Sunday, June 10, 2012

I Sent out 500 Resumes and Got NO Interviews

The old job search model was to run down to the store, pick up all the local newspapers, bring them home and send out a resume and cover letter for every possible job and then sit around waiting for the phone to ring.  This was a lousy model and had the great potential to make a person depressed.

With the rise of the internet, job hunters have been able to take this old model and multiply it a hundred fold.  The only trouble is that one hundred times lousy is still lousy!

How could a person send out so many resumes and not hear anything back?

A poor generic cover letter could be a problem?  Instead of just sending out the same cover letter to everyone with maybe the salutation changed, I suggest that you do the research on each company and craft your cover letter for each job.  It is better to send out one properly directed cover letter than 1000 poorly crafted ones.  after doing the research on the company, you may not even want to apply for a job there.

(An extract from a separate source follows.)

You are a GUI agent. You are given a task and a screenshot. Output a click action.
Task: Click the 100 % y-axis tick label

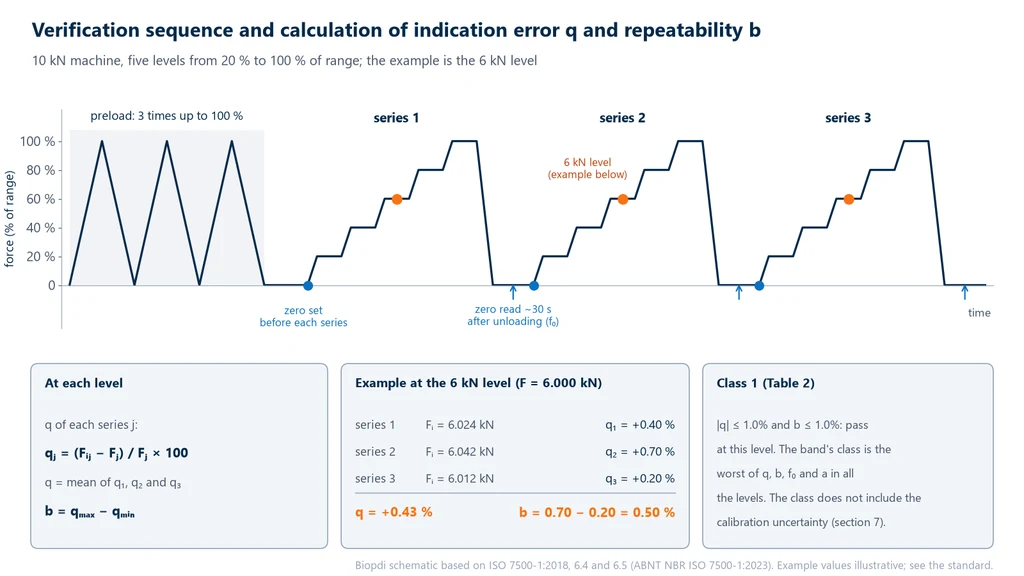point(38,141)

Did I mention that you should have your cover letter and resume proofed by some English language person.  There is nothing like misspellings to get your application thrown away!

Maybe you give away to much information in your resume?  Let's face it, there is age discrimination out there and if you list a job history of twenty five years or a skill that hasn't been used in the last three decades, your resume is really shouting "Old Man or Woman!"  The one exception here is if you are working through a staffing agency then your resume should have everything.

Every resume cam be changed to reflect the needs of the job you are applying for.  If the job advertisement has a little different wording for a skill they need then you should change the wording on the resume to agree with the job advertisement.  Many resumes are thrown right in the trash if the initial screeners can't find the skills they are looking for in the top one third of your resume!

Wouldn't it be better to be the first person a hiring manager thinks of when a jobs comes open instead of having your resume try to stand out among hundreds of other applicants?  In my book "Conquer the Losing Attitude of Job Hunters" I describe an aerobic approach to job hunting that takes you out of the house contacting or actually meeting the people in your field that make the decisions on hiring. 

A much better approach to job hunting than sitting at home getting depressed!